It was the newspaper photograph last week of the Prime Minister flanked by her National Security Minister Jack Warner, and her acting Attorney General, Ganga Singh, that immediately prompted me to search for my copy of Charles Dickens' A Tale of Two Cities.

The PM was at the time announcing that she had been "advised" of the resignations of the two Canadians, Police Commissioner Dwayne Gibbs and his Deputy, Jack Ewatski, and, most significantly, making her appeal to the nation "to support" Warner's coming crime plan.

A Tale of Two Cities, published in 1859, was part of my childhood reading and I carry the chilling images from Dickens' depiction of both the "Reign of Terror" during the French Revolution, and the injustices that pervaded the England social fabric at that time.

Dickens wrote: "It was the best of times, it was the worst of times, it was the age of wisdom, it was the age of foolishness, it was the epoch of belief, it was the epoch of incredulity, it was the season of Light, it was the season of Darkness, it was the spring of hope, it was the winter of despair, we had everything before us, we had nothing before us, we were all going direct to Heaven, we all going direct the other way…"

Generations later, his graphic narratives have sharpened our understanding of the brutality the English aristocracy institutionally imposed on the poor and working class, and the true savagery of revolutionary France in the 1790s.

Last February, as the world commemorated the 200th anniversary of Dickens' birth, examinations of those words proved that they were strikingly prophetic.

"Words exchanged in the past are projected into the future, and given a fresh import once they are understood in a proper context," Prof Andrew Sanders, a former editor of The Dickensian wrote.

Last week, those opening words of A Tale of Two Cities seemed to have crossed centuries to summarise the political situation of a nation about to celebrate its 50th year of independence. I was struck at how Dickens appeared to be talking to us in the Trinbago of 2012, when he wrote of "wisdom" and "foolishness".

Our contradiction was the PM, a newly-elevated Senior Counsel, asking our nation to support her National Security Minister, whom the International Court of Arbitration for Sport revealed, inter alia (a) held a secret US-dollar bank account in which he co-mingled his personal funds with those of the Caribbean Football Union (b) was "an unreliable witness" (c) "appears to be prone to economy with the truth".

Previously, in the PM's obvious "wisdom", she allowed Warner the licence to publicly humiliate Police Commissioner Gibbs, with the threat that "who doh hear go feel".

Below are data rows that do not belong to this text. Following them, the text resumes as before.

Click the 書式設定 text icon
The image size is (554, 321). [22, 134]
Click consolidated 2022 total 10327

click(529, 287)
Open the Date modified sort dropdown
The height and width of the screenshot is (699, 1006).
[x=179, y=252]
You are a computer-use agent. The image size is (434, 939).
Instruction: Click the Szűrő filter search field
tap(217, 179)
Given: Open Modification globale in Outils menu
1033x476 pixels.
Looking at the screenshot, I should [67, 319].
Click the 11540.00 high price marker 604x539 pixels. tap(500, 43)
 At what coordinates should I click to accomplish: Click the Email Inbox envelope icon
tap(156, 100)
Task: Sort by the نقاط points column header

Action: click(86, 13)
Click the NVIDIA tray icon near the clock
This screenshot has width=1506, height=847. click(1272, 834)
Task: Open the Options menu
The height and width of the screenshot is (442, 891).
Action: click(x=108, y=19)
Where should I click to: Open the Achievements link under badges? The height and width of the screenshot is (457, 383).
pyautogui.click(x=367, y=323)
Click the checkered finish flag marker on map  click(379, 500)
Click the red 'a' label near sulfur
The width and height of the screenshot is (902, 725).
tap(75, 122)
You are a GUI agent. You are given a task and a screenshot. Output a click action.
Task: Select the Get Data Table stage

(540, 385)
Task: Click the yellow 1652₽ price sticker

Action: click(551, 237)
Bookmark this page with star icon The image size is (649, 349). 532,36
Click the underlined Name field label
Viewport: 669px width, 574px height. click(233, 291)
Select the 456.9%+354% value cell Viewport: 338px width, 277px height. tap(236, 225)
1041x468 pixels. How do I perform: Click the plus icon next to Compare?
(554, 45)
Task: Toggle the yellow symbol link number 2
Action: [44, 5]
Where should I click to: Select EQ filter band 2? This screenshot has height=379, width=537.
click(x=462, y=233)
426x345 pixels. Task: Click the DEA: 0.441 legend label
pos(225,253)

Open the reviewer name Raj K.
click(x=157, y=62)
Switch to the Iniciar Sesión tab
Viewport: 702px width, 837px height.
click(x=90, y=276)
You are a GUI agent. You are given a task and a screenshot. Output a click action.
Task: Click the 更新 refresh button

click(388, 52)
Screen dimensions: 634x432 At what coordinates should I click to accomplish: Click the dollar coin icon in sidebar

Further, Mr Warner is likely to be summoned before the US investigator appointed by FIFA's Ethics Committee to investigate allegations surrounding the bids for World Cup 2018 and 2022 of which he was a part.

Yet in our on 50th independence anniversary Mr Warner is required to produce a national crime plan — and the PM asks the nation to support him.

The "foolishness" of the matter is further obvious. It appears that the Government gave no consideration to the possible reaction from the historically friendly Canadian government when it allowed Mr Warner to publicly humiliate Messrs Gibbs and Ewatski.

It should be remembered that Mr Warner, as vice president of FIFA, has already created kinks in our relations with both the US and British governments because of promises allegedly made to them in the same FIFA World Cup bidding matter.

Our relations with the US were complicated earlier this year when the US Ambassador expressed Washington's concerns over the selection of the Saudi Arabian company, Sabic, for the multi-million dollar methanol project over US interests.

The British government is also said to have expressed its dissatisfaction over cancellation of the multi-million dollar OPV contract with one of Britain's major ship-builders.

This Government's diplomatic "missteps" have not been limited to those. Sources pointed to the "diplomatic concerns" of the Brazilian, Venezuelan and Chinese governments over the cancellation of contracts with companies from those countries for the construction of the aluminum smelter. And, of course, there are the PM's two "mis-statements" which continue to offend our Caricom neighbours.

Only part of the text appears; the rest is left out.